The original intention of the testing platform is to make testing simpler, but in recent years we have seen too many things that make the testing platform more and more complicated, so much so that some people are calling for de platforming .

When designing a simple testing platform, AI is only an auxiliary. Fundamentally, abstract capabilities are required, which is based on insights into the essence of specific testing business .

For example, in the AI stress testing platform, we modeled the API stress testing workflow and abstracted a general API stress testing use case template. Even without AI assistance, R&D can significantly improve efficiency by writing stress testing use cases based on this template.

3) Make good use of AI: think big, start small

AI is powerful, but we do not attempt to use AI to solve all problems in the field of API stress testing, nor do we attempt to use AI to generate all the content of API stress testing use cases.

On the contrary, we only use the powerful document understanding and reasoning capabilities of the large model to generate some key information needed to instantiate the stress testing case template.

Essentially, we are just using AI to solve small, specific, and highly deterministic problems one after another, and then integrating the results into a solution.

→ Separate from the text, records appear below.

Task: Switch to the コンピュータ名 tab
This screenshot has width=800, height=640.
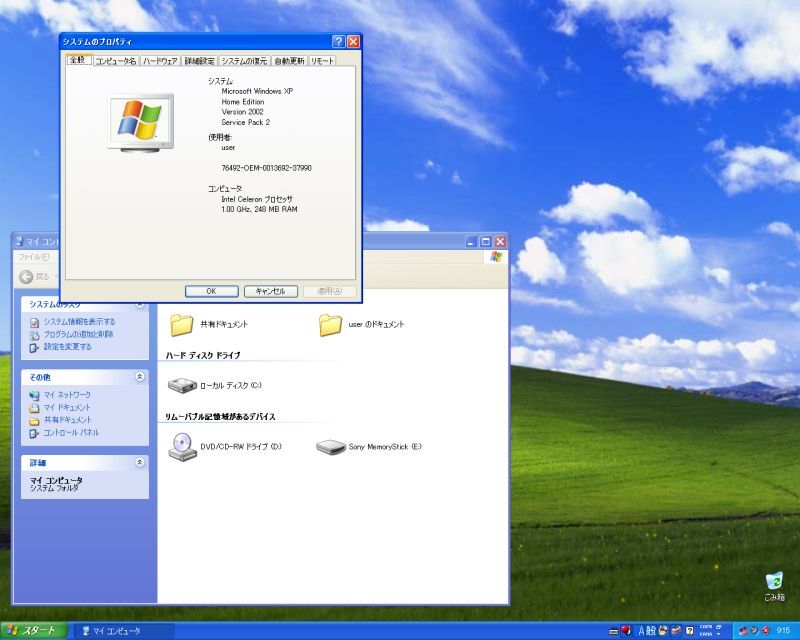Action: click(x=115, y=61)
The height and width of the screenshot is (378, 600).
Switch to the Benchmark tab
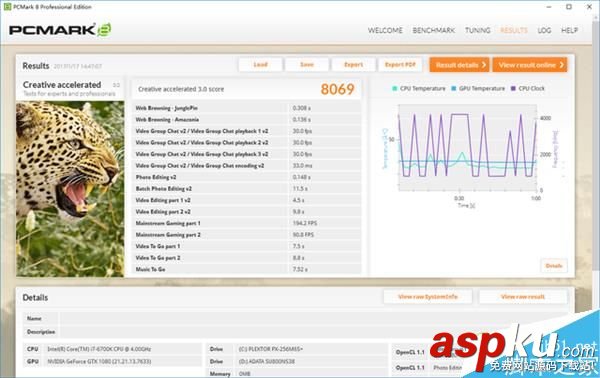tap(434, 30)
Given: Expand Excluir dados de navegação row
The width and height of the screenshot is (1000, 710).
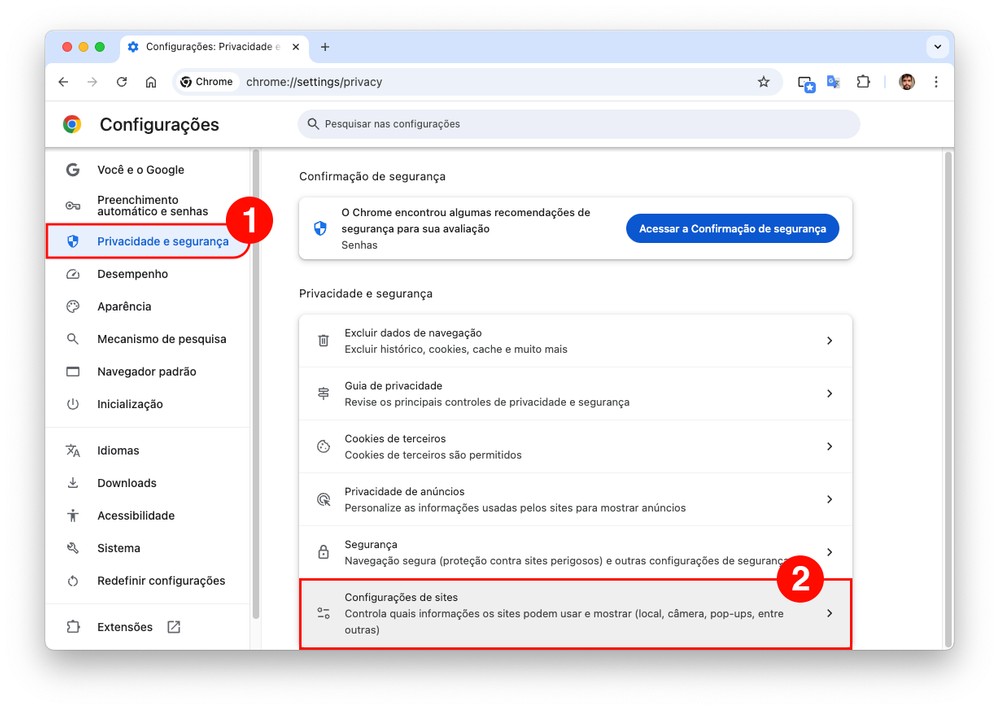Looking at the screenshot, I should pyautogui.click(x=575, y=341).
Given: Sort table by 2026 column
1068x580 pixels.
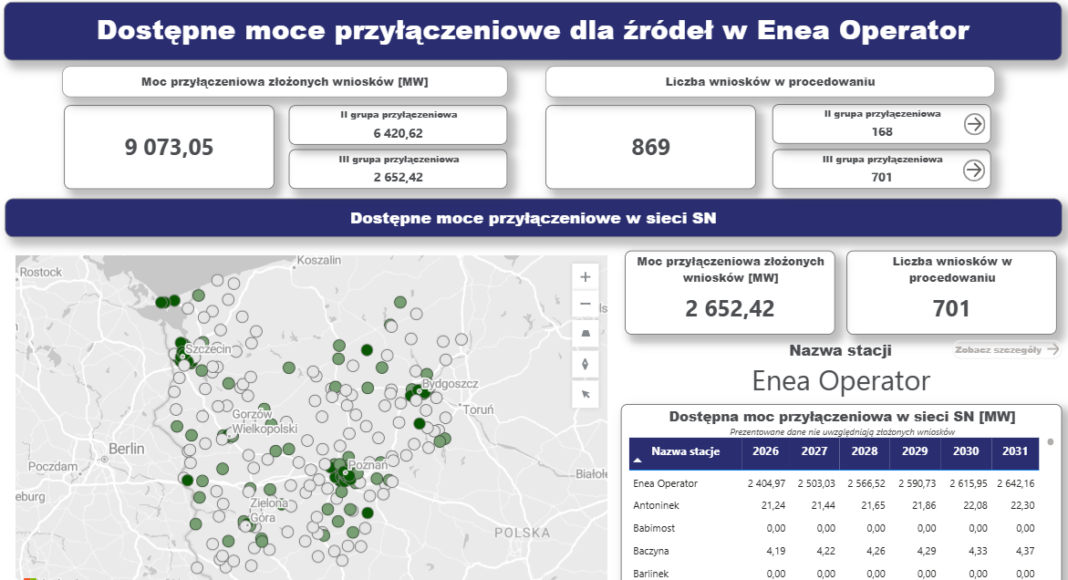Looking at the screenshot, I should click(765, 452).
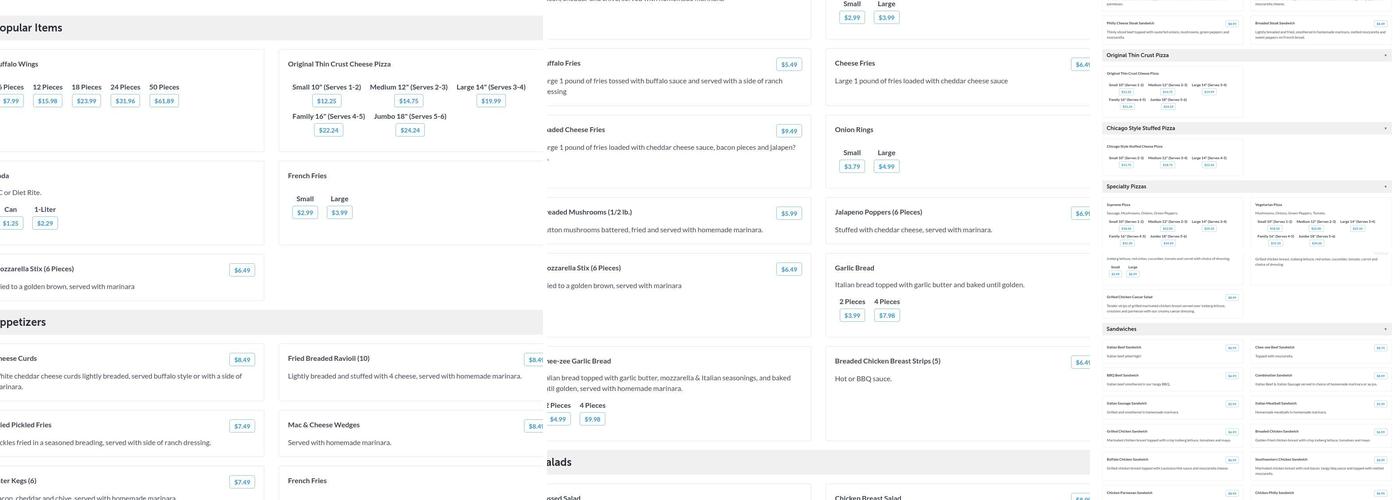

The direct benefit of this is to improve the accuracy of AI generation . Overall, the accuracy of the use cases we generated reached over 80%, which is much higher than the adoption rate of 20-30% of AI code generation (such as Github Copilot and Tongyi Lingma).

The indirect benefit is to build everyone's confidence in AI : when AI is implemented, we should first focus on making AI generate tangible value locally, and then expand the scope of AI application step by step.